BMF: Entwurf JStG 2018 mit Vorschriften zur Bekämpfung des Umsatzsteuerbetrugs im Zusammenhang mit dem Internet/Onlinehandel

Aktuell:

  • Der Bundestag hat am 08.11.2018, das GEsetz verabschiedet (siehe Deloitte Tax-News). Es steht noch die Zustimmung des Bundesrates aus.
  • Das Bundeskabinett hat am 01.08.2018 den Regierungsentwurf verabschiedet und damit das Gesetzgebungsverfahren gestartet. Zu den umsatzsteuerlichen Änderungen gegenüber dem Referentenentwurf siehe hier

Hintergrund

Jedes Jahr gehen den Mitgliedsstaaten der Europäischen Union mehrere hundert Millionen Euro an Steuereinnahmen dadurch verloren, dass Anbieter über Online-Marktplätze ihre Waren in der EU verkaufen, die entsprechende Umsatzsteuer aber nicht abführen. Der entstehende Schaden beschränkt sich nicht allein auf den Steuerausfall, er begründet auch einen Wettbewerbsnachteil für steuertreue Anbieter, welche die Umsatzsteuer ordnungsgemäß abführen. Auf EU-Ebene wurde daher bereits im Dezember 2017 die Richtlinie (EU) 2017/2455 verabschiedet.

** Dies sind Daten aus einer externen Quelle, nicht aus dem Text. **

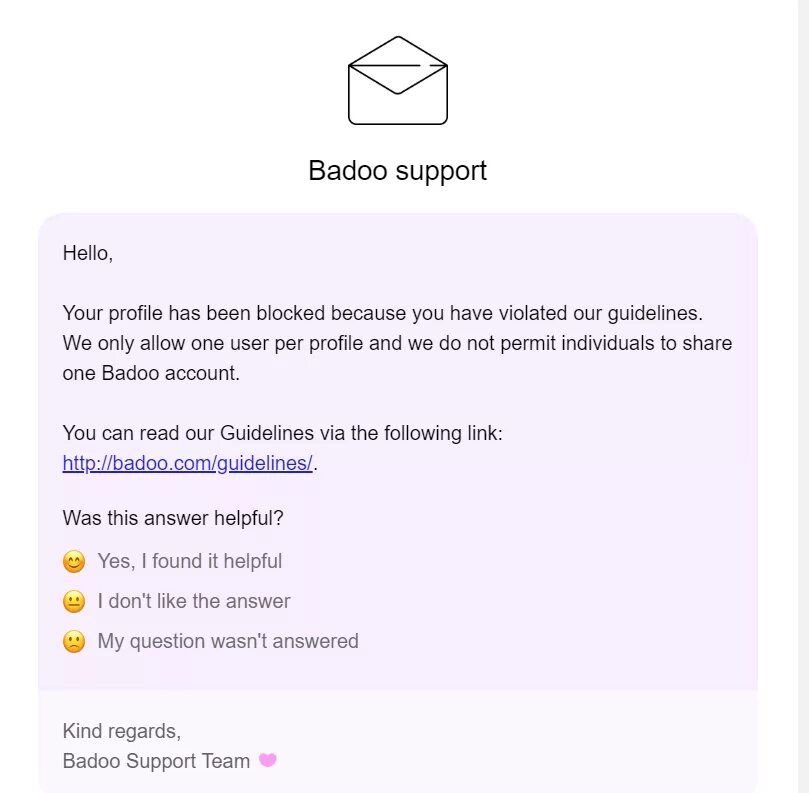This screenshot has width=809, height=793.
Task: Open the badoo.com/guidelines link
Action: [x=187, y=463]
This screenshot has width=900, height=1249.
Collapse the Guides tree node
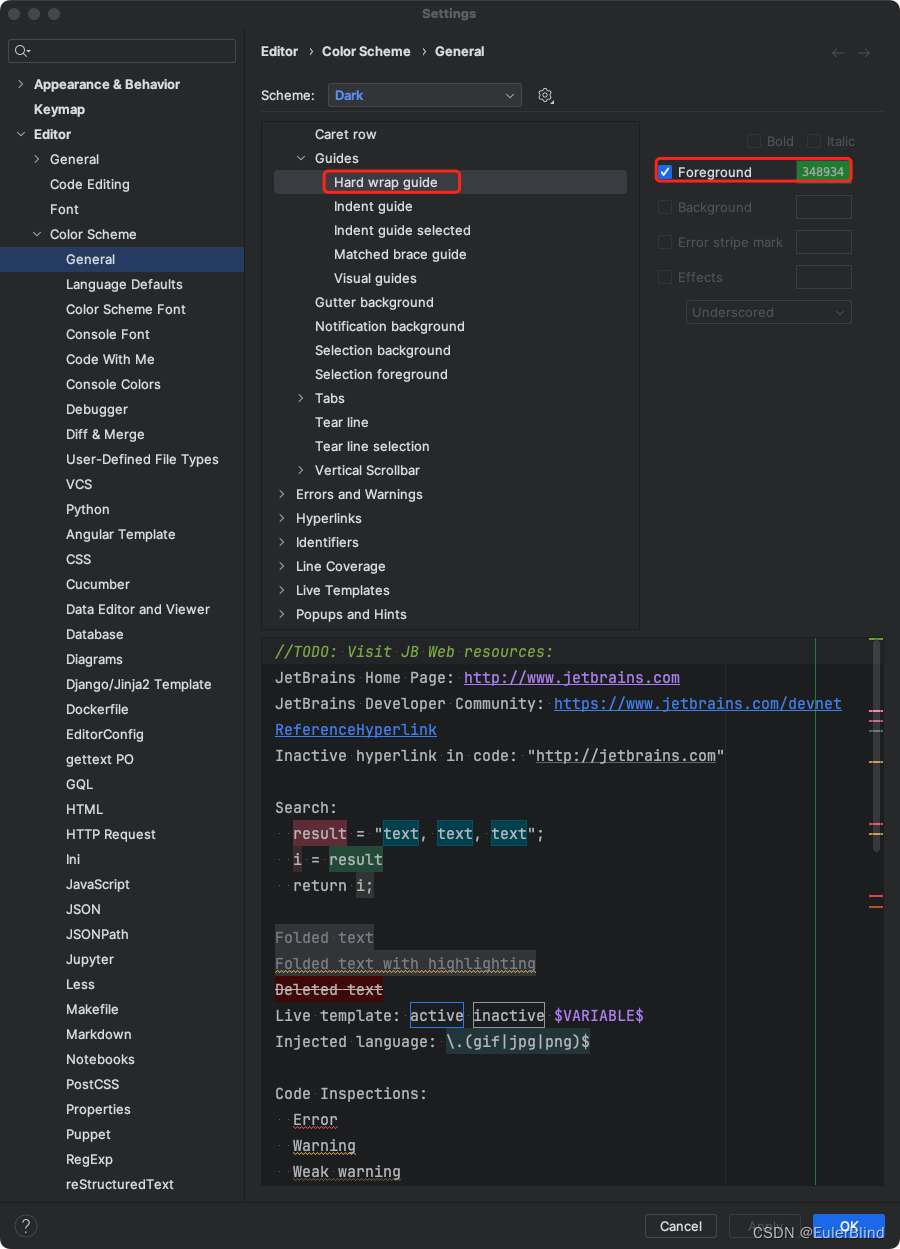301,158
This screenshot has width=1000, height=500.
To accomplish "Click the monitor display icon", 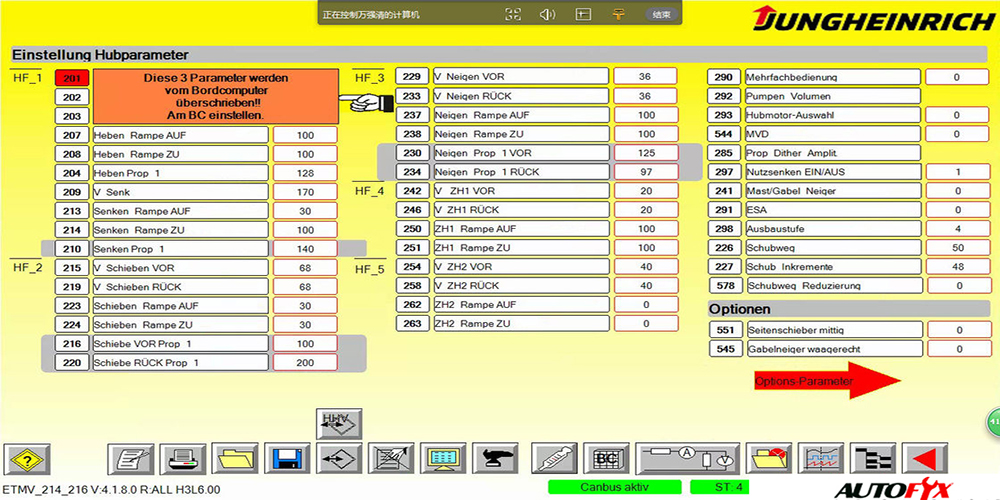I will click(442, 459).
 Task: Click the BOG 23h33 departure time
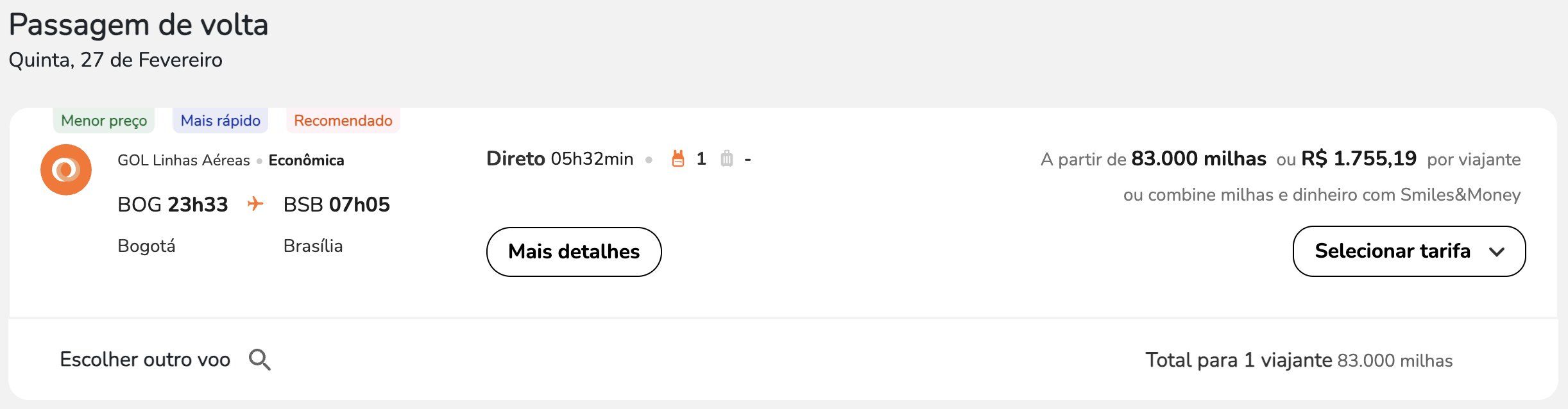click(173, 204)
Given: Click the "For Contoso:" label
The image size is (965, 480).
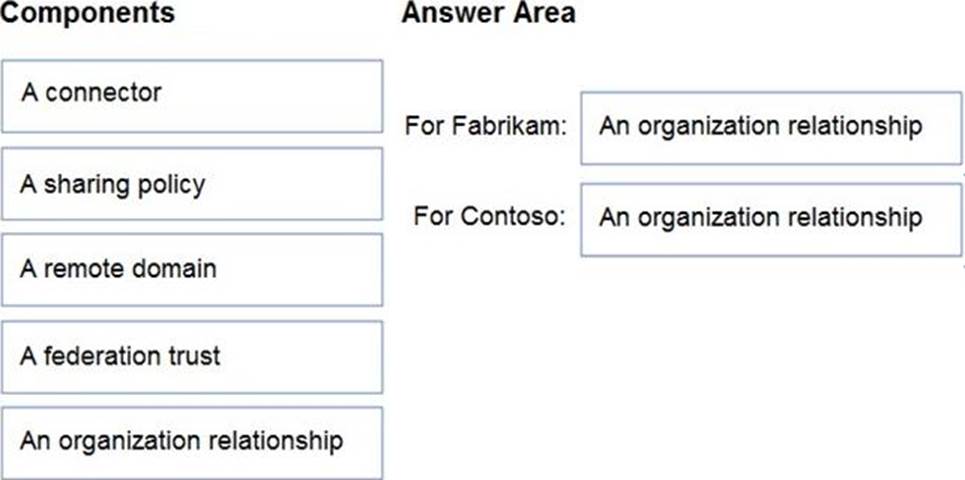Looking at the screenshot, I should [490, 216].
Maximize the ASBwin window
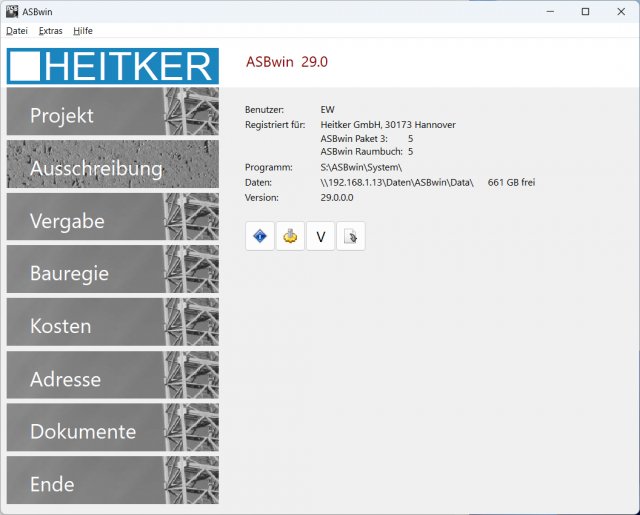Image resolution: width=640 pixels, height=515 pixels. coord(585,11)
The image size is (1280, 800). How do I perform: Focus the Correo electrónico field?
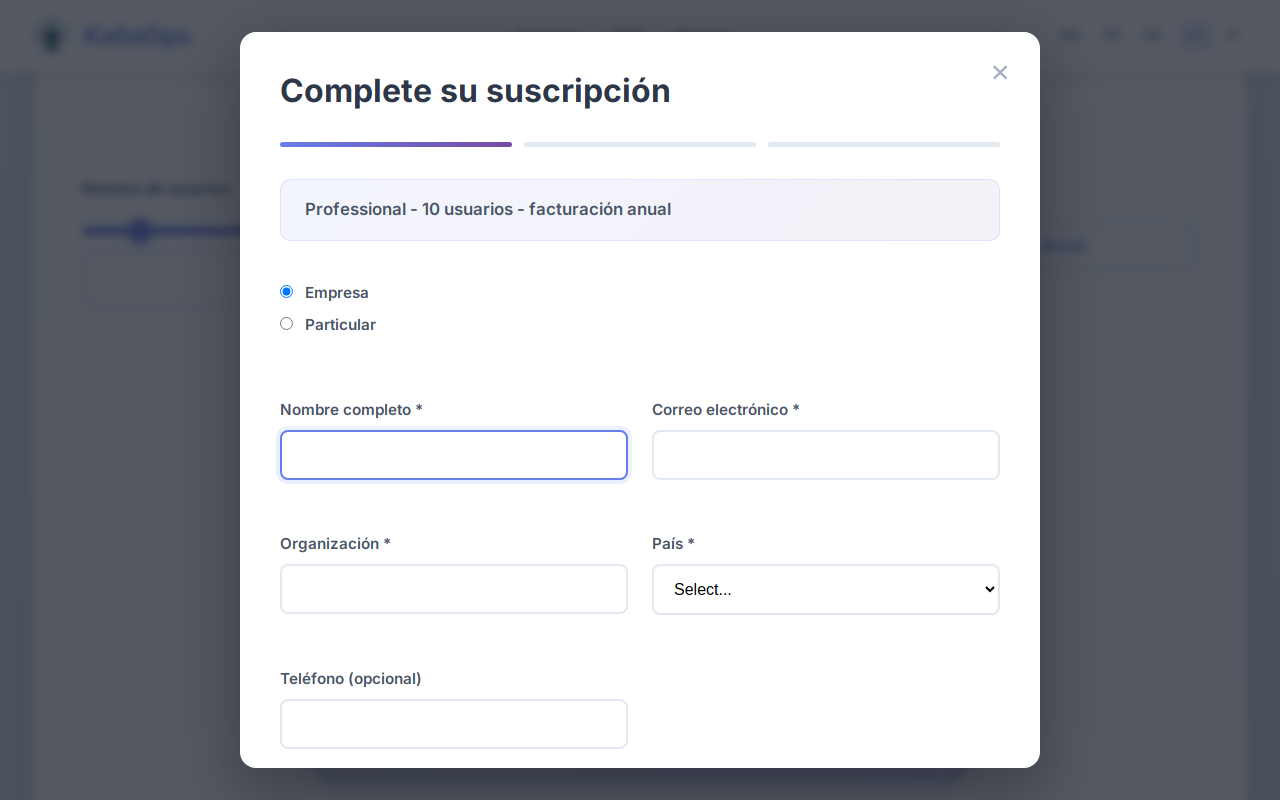(825, 455)
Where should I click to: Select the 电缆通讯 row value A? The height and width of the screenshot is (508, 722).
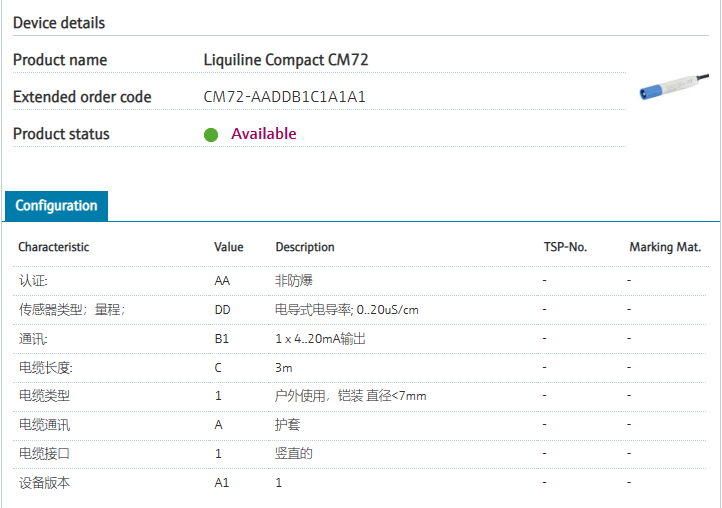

Im Nachgang dieser Richtlinie hat nun das Bundesministerium der Finanzen in seinem Referentenentwurf zum Jahressteuergesetz 2018 Regelungen vorgeschlagen, die dem Umsatzsteuerbetrug beim e-commerce Einhalt gebieten sollen.

Referentenentwurf des Jahressteuergesetzes 2018 (JStG 2018)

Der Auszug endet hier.